Does fitness affect children's mental capacity?

I've written multiple articles in the past on the relationship between physical fitness and mental performance.

In fact, well back in 2013, I wrote an article discussing research which demonstrated that for children under the age of 10: those who are physically active clearly out-perform the inactive ones when it comes to mental/cognitive tasks "at school".

I'm writing about this subject once again because of recent research I came across which looked at the effect of physical fitness on "attention ability" for adolescents between the ages of 12 and 15.
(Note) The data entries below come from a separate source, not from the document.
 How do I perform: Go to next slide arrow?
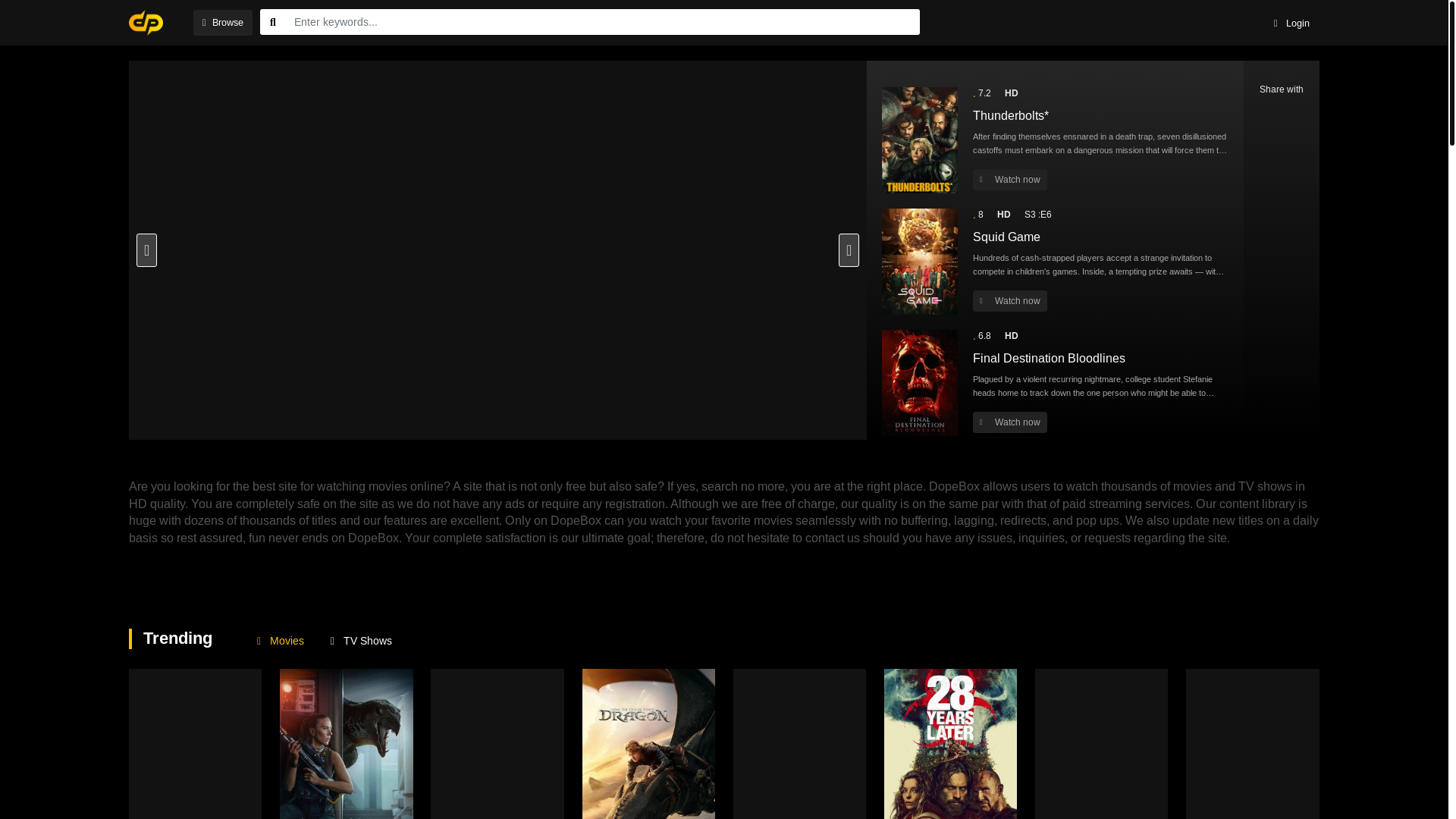(x=849, y=250)
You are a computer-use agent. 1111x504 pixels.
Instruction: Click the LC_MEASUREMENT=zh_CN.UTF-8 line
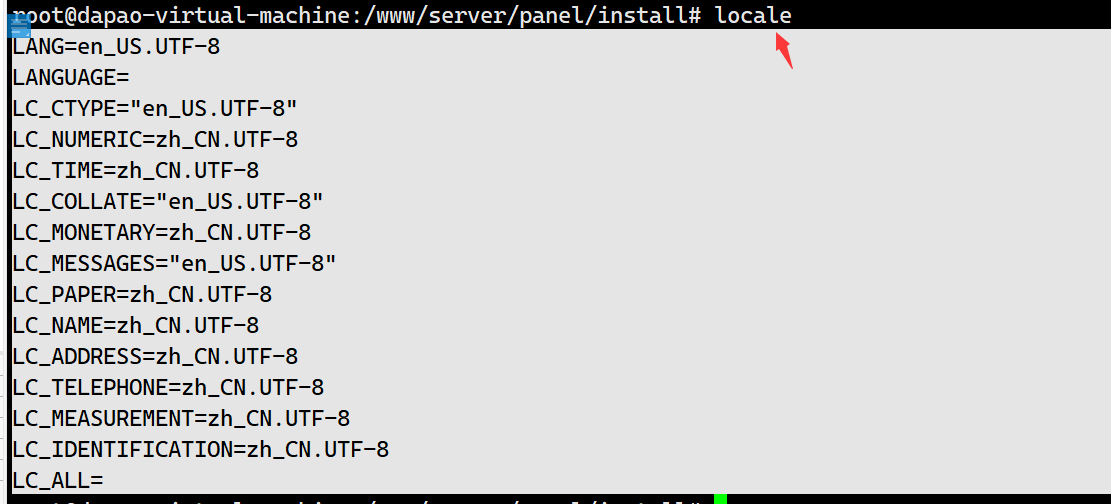181,418
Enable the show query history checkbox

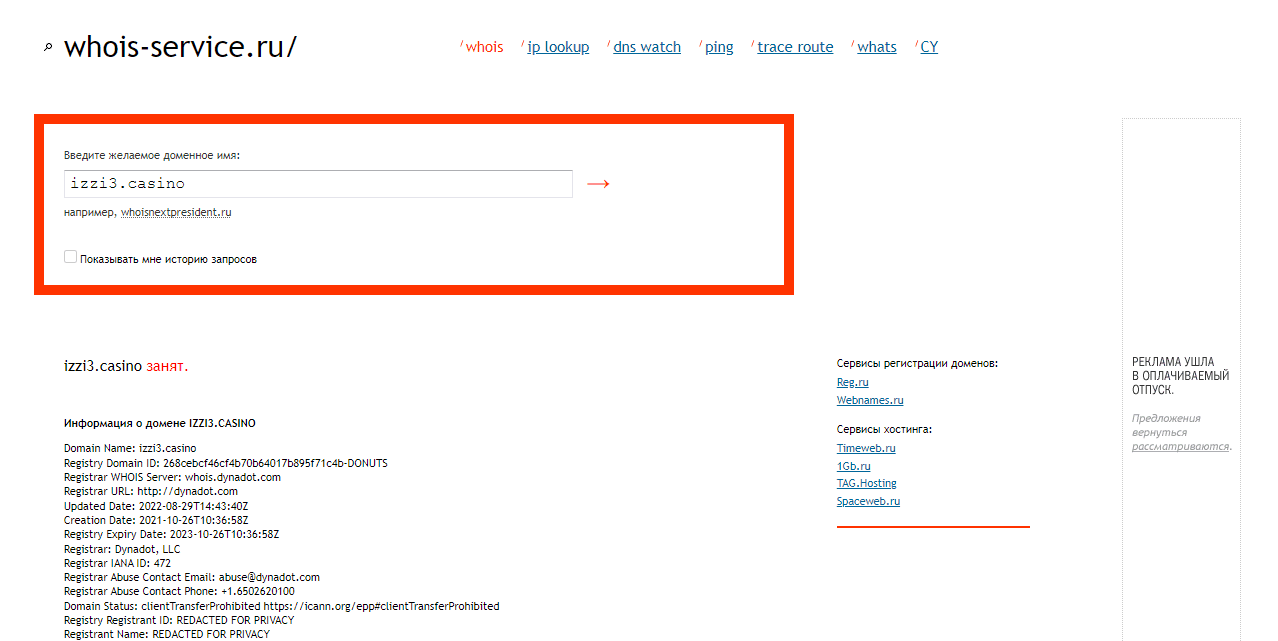[71, 257]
In this massive study which covered 444 kids across 6 different European countries, they tested the children's physical fitness, including cardiovascular fitness, muscular strength, BMI and fat % against their ability to "focus" (attention test).
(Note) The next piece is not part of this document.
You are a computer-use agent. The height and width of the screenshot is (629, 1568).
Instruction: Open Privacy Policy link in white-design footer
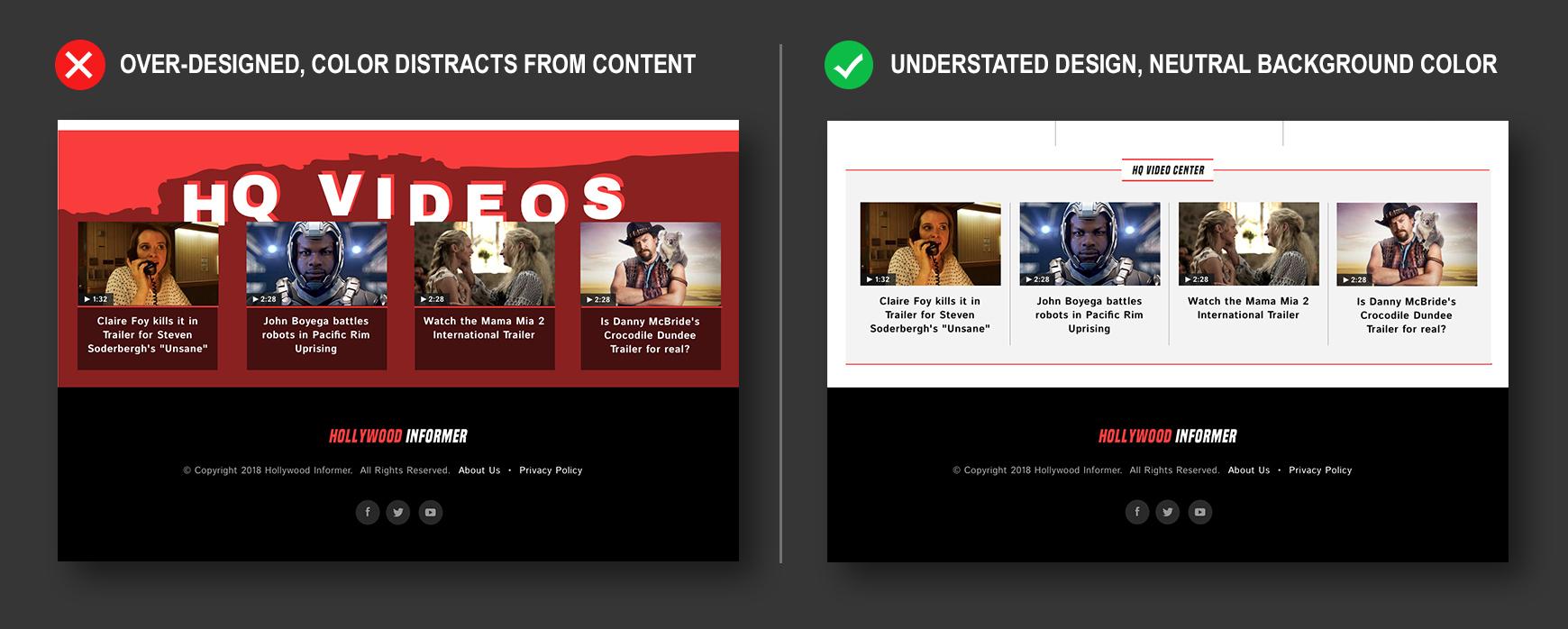pyautogui.click(x=1319, y=470)
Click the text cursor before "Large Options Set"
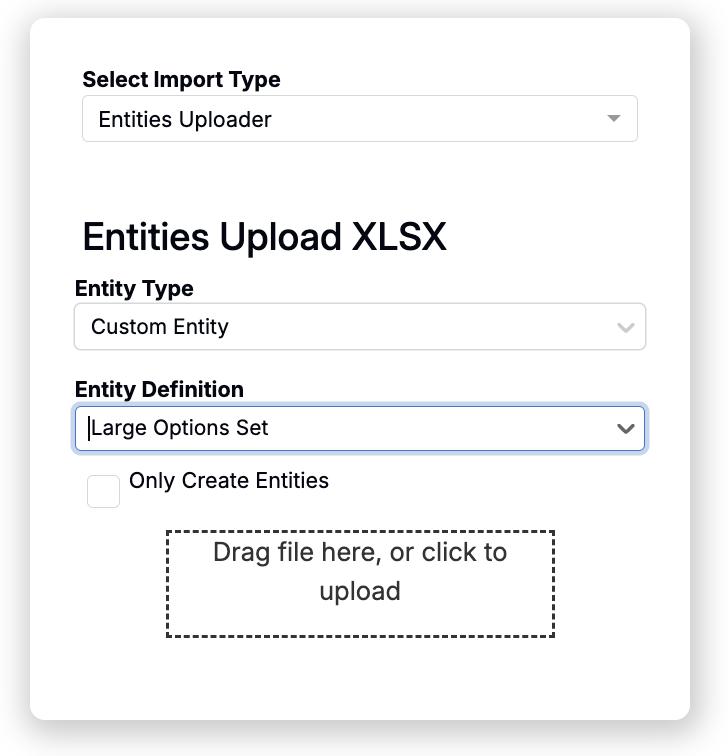The image size is (728, 756). (90, 428)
The results were clear: the fitter the child, the stronger his/her ability to mentally focus on whatever task he/she is engaging in.

What was even most interesting was that "fitness has a stronger impact than fatness". In other words:

  • The best performers in the attention test were the fit and not overweight
  • The worst performers in the attention test were the "not fit" and "overweight"
  • BUT: having good cardiovascular fitness "partially" reduced the impact of being overweight

This is not the first study to show this, and it makes me feel really bad when I see overweight children at the supermarket, walking along with their parents and a trolly full of sugary and high carbohydrate foods.

If you're reading this, I hope this research makes a difference.